Objectif de la tâche :: Poursuivez, s'il vous plaît, le texte sur l'avarice et les deux maîtres en reprenant juste après ses derniers mots.

Texte du document ::
Ainsi les plus grands efforts que Satan
fait contre les humains , il les fait dedans
l'embaras des richesses, dans l'espais
des cupidités , sur les ames attachees
en terre: sur celles que le S.Esprit
a esleuees vers le ciel , il n'a ni force ni
atteinte. Voyez donc comment il est
impossible de s'occuper au seruice de
deux maistres si differents: où vous ne
pouuez donner tant soit peu à l'vn que
vous n'offensiez l'autre ; où vous oyez
à coup des commandements tous contraires ;
& l'où l'vn vous oste tous les
moyens de seruir l'autre.
SECONDE PARTIE.
Puis donc qu'il est question, & qu'il
faut tout à fait se tenir à l'vn & abandonner
l'autre, serons-nous bien si miserables
de nous laisser tromper au
choix de deux choses où il n'y a point
de proportion? Certes si nous regardons
la nature de ces deux maistres,&
quels ils sont en eux-mesmes , nous
trouuerons que l'vn est tout, & l'autre
rien. L'Apostre auoit vne grande raison
quand il disoit que l'auarice est une
idolatrie : car comme les idoles ne sont
que dieux forgés en l'imagination des
hommes,inuentions de mensonge,qui
en effect ne sont rien sinon autant que
la fole & fausse creance des hommes
leur donne cours & les met en estime:
ainsi les richesses sont comme vne espece
de rien , car elles n'ont prix ne
valeur qu'autant que leur en donne la
vaine opinion des peuples : dont les
vns estiment l'or,& les autres le plomb;
les vns le fer , les autres le cuiure ; les
cherissans non selon qu'il abonde,mais
selon qu'il est rare & difficile à recouurer
à chacun dessous son climat. Les
anciens estimoyent le bestail vne grande
richesse : ceux de ce temps admirent
[rent]
les pierres precieuses; les vns font
estat de meubles & de vestemens, les
autres de terres & de maisons. Il se
trouue des peuples qui font leur thresor
de coquilles de mer,& d'autres qui
s'estiment bien riches quand ils ont ramassé
les despouilles & plumages des
oiseaux : ainsi chacun fait de son opinion
vne idole, & se prosterne deuant
l'ouurage de ses mains. Voyez quelle
proportion il y a entre Dieu , qui est le
premier & le souuerain Estre,source &
cause de tout ce qui est , auec vne idole,
vn rien, vne imagination , vanité,
Eccl.1.fleur,
I. Pet.1.4. ombre,
Ps.39.6.

Matériel fourni ::
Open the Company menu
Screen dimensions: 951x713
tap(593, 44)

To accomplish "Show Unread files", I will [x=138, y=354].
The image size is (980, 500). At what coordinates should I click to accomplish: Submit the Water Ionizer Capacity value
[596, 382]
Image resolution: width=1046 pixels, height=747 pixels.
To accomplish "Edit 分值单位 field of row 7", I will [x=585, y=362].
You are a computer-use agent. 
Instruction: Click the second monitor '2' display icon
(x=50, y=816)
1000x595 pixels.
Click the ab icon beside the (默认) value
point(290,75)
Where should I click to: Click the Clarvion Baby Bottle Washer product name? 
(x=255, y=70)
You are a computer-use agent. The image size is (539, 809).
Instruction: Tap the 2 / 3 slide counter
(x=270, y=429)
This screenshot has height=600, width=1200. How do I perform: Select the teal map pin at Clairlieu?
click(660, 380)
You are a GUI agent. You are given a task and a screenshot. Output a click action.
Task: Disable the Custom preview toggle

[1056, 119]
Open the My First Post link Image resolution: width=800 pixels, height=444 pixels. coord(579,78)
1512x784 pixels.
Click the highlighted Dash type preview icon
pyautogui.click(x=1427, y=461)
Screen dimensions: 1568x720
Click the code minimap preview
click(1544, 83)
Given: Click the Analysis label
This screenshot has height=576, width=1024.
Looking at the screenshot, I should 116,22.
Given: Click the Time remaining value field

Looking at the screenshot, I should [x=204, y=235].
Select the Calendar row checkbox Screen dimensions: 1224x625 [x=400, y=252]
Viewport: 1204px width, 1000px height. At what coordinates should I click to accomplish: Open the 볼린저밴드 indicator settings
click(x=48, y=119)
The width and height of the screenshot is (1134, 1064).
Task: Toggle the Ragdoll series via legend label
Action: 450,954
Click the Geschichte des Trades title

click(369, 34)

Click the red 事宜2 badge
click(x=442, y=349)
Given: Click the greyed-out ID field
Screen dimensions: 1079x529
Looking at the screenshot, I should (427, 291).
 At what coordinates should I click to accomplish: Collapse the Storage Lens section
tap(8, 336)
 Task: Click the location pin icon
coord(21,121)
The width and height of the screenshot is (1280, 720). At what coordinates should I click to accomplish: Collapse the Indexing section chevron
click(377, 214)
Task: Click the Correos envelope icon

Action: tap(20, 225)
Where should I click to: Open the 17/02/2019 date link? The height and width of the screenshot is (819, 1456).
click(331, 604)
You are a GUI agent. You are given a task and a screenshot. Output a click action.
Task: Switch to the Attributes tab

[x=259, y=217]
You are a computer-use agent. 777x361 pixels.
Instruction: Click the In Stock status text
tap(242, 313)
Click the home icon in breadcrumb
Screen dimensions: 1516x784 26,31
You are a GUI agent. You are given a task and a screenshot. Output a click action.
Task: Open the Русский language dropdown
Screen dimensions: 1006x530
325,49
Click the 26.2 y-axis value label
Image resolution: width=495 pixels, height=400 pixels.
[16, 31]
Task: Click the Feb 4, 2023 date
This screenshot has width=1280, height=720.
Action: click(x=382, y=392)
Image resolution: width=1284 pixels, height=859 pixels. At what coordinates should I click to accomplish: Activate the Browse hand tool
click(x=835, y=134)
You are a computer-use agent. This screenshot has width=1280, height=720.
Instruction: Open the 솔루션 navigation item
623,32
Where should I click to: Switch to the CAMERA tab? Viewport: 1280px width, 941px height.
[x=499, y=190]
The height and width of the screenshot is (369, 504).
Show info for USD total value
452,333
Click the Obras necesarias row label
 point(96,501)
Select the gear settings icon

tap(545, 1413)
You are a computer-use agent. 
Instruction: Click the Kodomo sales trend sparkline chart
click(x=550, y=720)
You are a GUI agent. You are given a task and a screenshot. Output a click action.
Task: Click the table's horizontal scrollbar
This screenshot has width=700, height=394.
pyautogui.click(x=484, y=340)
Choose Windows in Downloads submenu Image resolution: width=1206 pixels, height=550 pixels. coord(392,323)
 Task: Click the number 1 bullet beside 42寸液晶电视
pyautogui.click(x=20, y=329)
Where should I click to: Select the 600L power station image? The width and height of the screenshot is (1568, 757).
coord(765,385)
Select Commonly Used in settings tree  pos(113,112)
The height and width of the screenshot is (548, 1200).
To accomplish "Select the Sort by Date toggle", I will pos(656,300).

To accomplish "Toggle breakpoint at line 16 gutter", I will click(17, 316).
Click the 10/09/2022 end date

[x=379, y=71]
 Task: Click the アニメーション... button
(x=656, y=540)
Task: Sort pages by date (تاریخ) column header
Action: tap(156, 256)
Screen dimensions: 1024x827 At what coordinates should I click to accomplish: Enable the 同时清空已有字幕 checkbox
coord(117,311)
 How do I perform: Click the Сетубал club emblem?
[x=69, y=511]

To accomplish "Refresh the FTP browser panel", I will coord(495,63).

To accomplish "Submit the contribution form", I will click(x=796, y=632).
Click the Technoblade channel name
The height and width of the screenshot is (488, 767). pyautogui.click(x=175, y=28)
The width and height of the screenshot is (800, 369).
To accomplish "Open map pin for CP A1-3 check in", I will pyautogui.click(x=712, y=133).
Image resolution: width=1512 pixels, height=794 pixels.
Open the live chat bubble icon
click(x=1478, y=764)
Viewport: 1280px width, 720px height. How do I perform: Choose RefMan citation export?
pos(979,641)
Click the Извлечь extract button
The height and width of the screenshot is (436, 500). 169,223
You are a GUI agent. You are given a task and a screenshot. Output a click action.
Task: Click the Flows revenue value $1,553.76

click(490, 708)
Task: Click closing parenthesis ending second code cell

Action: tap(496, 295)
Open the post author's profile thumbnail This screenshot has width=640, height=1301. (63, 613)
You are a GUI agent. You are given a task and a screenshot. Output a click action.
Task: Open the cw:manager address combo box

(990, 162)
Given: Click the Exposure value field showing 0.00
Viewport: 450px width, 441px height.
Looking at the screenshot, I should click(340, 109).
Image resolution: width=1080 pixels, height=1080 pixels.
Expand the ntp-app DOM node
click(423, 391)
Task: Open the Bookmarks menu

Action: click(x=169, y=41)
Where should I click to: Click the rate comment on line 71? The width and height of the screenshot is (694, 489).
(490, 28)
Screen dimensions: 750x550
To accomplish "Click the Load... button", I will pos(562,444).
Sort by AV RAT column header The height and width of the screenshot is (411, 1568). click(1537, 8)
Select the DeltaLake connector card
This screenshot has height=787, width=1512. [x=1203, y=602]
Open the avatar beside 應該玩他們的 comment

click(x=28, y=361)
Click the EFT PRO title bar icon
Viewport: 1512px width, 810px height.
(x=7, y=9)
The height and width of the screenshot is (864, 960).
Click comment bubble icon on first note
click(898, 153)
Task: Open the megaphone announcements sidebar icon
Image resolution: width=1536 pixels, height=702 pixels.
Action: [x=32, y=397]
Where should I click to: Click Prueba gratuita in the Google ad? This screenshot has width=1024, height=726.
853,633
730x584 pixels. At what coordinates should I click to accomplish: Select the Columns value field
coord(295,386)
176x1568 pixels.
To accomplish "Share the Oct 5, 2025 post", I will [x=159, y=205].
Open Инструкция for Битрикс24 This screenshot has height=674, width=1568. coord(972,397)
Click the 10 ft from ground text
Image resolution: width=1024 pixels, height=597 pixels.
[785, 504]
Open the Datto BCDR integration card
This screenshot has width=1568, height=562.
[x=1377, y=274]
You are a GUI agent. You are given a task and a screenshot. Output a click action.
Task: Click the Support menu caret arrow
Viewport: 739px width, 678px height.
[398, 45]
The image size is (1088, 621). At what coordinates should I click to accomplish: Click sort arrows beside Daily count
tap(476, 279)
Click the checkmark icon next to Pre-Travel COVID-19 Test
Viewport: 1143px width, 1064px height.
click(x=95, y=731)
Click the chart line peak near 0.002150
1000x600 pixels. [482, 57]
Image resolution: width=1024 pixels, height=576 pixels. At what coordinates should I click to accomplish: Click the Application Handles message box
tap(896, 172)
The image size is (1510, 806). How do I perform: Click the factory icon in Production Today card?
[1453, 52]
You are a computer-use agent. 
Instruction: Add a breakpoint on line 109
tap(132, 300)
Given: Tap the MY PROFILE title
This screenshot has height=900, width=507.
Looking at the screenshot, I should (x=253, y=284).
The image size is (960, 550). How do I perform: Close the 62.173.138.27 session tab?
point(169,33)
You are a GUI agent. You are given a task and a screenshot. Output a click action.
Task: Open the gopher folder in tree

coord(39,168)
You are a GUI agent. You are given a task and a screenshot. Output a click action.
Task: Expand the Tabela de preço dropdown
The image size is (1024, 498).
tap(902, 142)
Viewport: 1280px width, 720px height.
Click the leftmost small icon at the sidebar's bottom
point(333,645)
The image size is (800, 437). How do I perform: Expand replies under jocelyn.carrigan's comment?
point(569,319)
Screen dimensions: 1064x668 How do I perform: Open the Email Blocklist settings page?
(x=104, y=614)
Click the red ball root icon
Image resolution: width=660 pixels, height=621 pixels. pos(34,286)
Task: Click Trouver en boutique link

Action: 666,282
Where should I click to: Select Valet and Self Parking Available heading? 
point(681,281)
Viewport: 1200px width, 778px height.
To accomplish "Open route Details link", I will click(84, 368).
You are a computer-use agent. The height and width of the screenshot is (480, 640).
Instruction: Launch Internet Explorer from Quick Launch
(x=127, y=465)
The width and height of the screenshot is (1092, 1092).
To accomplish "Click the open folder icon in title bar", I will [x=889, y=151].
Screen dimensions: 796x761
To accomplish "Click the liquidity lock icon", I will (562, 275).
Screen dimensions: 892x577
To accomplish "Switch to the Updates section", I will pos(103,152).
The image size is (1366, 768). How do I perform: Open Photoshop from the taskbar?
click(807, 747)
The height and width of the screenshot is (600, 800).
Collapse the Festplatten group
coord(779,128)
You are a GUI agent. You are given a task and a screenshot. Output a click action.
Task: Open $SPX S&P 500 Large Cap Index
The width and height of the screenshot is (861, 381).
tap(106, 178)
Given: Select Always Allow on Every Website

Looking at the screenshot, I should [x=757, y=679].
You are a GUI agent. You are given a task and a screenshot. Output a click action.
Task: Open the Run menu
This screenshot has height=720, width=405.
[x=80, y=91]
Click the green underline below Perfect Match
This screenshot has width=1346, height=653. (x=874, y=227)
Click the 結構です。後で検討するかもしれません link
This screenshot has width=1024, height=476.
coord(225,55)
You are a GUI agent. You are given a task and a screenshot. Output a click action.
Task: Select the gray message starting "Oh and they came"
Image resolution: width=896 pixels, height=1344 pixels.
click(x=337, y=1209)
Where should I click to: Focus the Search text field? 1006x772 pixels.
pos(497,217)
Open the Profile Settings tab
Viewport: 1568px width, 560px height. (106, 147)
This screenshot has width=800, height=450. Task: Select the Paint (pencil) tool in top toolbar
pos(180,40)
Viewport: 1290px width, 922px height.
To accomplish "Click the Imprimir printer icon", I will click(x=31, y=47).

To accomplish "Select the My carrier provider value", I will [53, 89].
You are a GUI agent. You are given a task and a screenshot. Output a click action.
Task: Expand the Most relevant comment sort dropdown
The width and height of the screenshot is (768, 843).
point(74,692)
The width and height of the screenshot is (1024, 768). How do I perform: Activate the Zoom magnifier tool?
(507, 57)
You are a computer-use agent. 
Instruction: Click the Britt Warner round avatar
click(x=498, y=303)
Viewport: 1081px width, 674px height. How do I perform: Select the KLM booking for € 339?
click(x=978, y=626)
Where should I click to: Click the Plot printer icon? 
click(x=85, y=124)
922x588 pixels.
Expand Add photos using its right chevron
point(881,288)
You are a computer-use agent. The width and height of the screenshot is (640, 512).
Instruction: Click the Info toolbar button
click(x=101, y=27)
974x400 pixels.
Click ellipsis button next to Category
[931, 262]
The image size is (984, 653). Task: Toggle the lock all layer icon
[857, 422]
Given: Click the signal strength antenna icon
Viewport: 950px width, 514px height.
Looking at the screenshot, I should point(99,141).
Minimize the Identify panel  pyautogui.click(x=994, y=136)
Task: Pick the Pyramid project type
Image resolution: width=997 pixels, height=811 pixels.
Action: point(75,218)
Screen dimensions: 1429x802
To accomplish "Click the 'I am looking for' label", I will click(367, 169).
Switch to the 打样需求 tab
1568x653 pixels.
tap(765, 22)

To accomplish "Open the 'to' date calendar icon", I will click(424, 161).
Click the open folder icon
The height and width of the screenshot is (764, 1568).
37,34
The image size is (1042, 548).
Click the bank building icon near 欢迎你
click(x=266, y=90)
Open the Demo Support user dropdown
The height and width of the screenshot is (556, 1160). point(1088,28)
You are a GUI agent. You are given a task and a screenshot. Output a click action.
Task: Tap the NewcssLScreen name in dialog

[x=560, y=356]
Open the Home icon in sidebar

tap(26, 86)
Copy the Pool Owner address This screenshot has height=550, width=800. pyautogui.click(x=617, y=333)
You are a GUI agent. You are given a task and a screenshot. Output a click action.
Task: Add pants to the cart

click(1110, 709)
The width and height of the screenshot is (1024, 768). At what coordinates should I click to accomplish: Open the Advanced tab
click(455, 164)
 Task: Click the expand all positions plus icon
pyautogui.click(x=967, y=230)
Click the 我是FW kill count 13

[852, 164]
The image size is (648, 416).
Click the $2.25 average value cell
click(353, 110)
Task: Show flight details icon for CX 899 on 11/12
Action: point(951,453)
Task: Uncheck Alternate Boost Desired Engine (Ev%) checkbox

Réponse rédigée ::
Comme les richesses ne sont gueres
plus que rien en elles mesmes , aussi
ne sont-elles beaucoup d'auantages en
leurs effects & au profit qu'elles nous
apportent.Les choses necessaires à l'entretien
de ceste vie ont quelque prix,
mais la nature fournit assez & sans
grand'peine à la necessité. Si on le
prend en vn grand ou vn petit monceau,
n'importe, car celui qui en a plus
qu'il ne lui en faut , n'a que cela qu'il
void manger de ses yeux.Il en est comme
de la manne,tout ce qu'on prenoit
au delà de la mesure se pourrissoit:ainsi
des biens, tout ce qui est de superflu
n'apporte que chagrin & occasion de
vice. Si les biens allongeoyent la vie
& la pouuoyent mettre à couuert contre
les traits de la mort,on auroit quelque
raison de les amasser:mais nul n'a
vie par ses biens , nul n'en peut payer
rançon afin qu'il viue & ne voye la fosse.
Le Prince & le riche meurent,& la
mort ne recognoist point d'argent. La
goutte gehenne les jambes sans consideration
de la jarrettiere:la fievre à ses
heures trauerse portes & gardes,& entre
dans les licts de velours sans respect
du balustre : la peste rauage les palais
aussi facilement que les cabanes ; &
toutes les maladies frequentent plus
ordinairement les lieux où elles sont
bien traitees: & le pis est , qu'vn seul
mal de dents,de goutte,de colique,&c.
oste au riche tout le plaisir de ses biens,
[& tous]
& tous ses biens ensemble ne lui sçauroyent
appaiser vne de ces douleurs.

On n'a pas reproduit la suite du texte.